Aim of the task.
Put everything from the line containing "Viewport: 1406px width, 482px" down to the line containing "(x=201, y=29)" into a numbered list, both ends included and blank lines omitted.

(Stored items)
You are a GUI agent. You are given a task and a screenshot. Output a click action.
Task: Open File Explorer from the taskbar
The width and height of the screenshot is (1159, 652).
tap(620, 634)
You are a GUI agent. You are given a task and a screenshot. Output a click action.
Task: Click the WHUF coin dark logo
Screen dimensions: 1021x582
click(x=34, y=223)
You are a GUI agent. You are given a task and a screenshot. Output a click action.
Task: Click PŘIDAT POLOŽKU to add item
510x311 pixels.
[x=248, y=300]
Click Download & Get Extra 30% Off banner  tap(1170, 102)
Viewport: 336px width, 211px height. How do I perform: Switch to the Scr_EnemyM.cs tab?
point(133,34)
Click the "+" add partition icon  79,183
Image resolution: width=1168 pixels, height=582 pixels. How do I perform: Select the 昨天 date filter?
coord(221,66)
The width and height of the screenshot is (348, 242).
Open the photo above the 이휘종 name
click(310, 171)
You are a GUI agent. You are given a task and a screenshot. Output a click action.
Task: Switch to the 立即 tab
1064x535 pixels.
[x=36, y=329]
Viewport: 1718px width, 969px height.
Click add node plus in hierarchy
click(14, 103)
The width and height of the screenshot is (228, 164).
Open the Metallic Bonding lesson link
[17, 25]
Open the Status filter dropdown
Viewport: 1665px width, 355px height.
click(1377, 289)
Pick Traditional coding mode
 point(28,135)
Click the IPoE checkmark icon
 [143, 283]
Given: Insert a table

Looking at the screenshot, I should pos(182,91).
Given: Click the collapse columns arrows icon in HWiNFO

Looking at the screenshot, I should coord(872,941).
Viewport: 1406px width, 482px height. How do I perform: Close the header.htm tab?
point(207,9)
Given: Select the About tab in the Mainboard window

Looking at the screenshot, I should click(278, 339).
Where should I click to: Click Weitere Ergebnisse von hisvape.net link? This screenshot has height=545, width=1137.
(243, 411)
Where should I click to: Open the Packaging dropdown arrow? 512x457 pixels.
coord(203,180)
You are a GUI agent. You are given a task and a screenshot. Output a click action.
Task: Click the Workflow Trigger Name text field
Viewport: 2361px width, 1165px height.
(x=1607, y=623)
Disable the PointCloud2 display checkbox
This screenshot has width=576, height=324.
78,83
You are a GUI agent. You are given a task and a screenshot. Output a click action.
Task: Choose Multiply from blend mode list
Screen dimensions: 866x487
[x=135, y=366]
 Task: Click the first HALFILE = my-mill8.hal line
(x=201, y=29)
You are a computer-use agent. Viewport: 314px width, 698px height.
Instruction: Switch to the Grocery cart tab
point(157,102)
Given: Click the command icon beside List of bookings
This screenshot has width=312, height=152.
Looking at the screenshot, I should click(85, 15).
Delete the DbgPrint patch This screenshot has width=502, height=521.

Finished task.
1. Viewport: 1406px width, 482px height. How do I perform: Close the header.htm tab?
2. point(207,9)
3. Given: Select the About tab in the Mainboard window
4. Looking at the screenshot, I should click(278, 339).
5. Where should I click to: Click Weitere Ergebnisse von hisvape.net link? This screenshot has height=545, width=1137.
6. (243, 411)
7. Where should I click to: Open the Packaging dropdown arrow? 512x457 pixels.
8. coord(203,180)
9. You are a GUI agent. You are given a task and a screenshot. Output a click action.
10. Task: Click the Workflow Trigger Name text field
11. Viewport: 2361px width, 1165px height.
12. (x=1607, y=623)
13. Disable the PointCloud2 display checkbox
14. This screenshot has width=576, height=324.
15. 78,83
16. You are a GUI agent. You are given a task and a screenshot. Output a click action.
17. Task: Choose Multiply from blend mode list
18. Screen dimensions: 866x487
19. [x=135, y=366]
20.  Task: Click the first HALFILE = my-mill8.hal line
21. (x=201, y=29)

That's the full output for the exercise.